#### [Supplied data]

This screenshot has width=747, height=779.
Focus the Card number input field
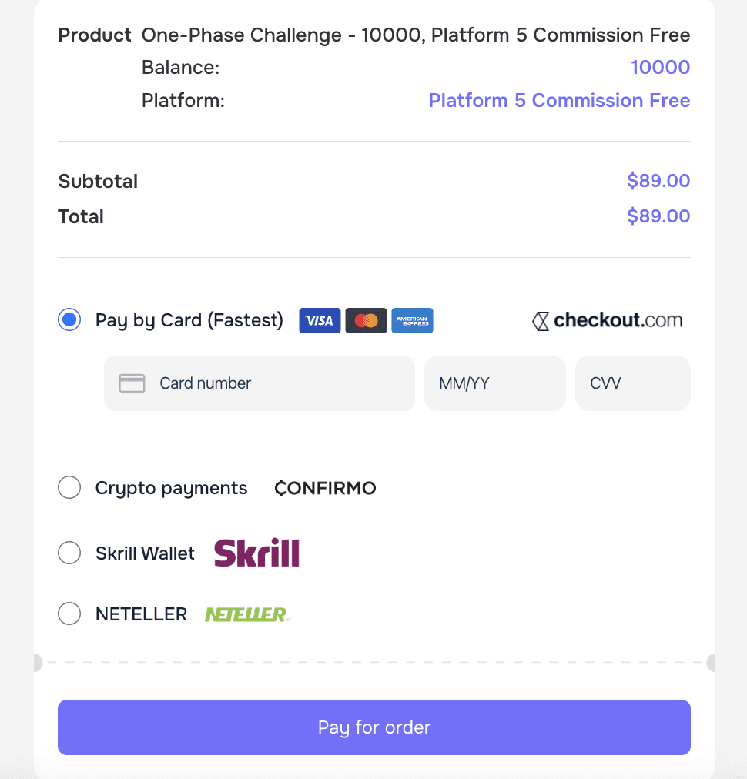click(x=260, y=383)
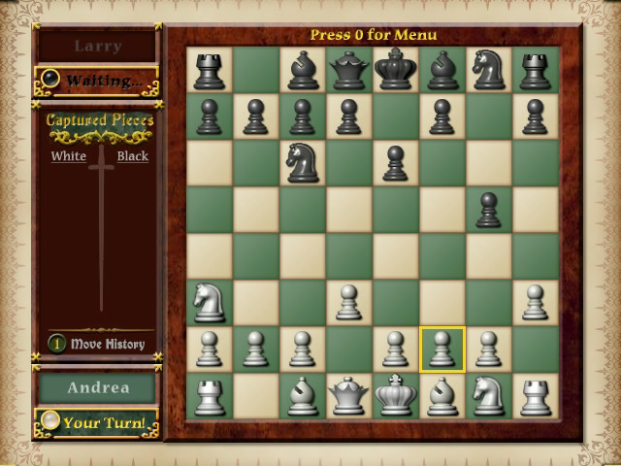Click the White captured pieces label
Screen dimensions: 621x466
68,156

#### [Exercise prompt]
What is needed is an exact copy of all the entries above, minus the pictures.

#### [Reply]
This screenshot has width=747, height=779.
Focus the Card number input field
click(x=260, y=383)
Click the White captured pieces label
Screen dimensions: 621x466
68,156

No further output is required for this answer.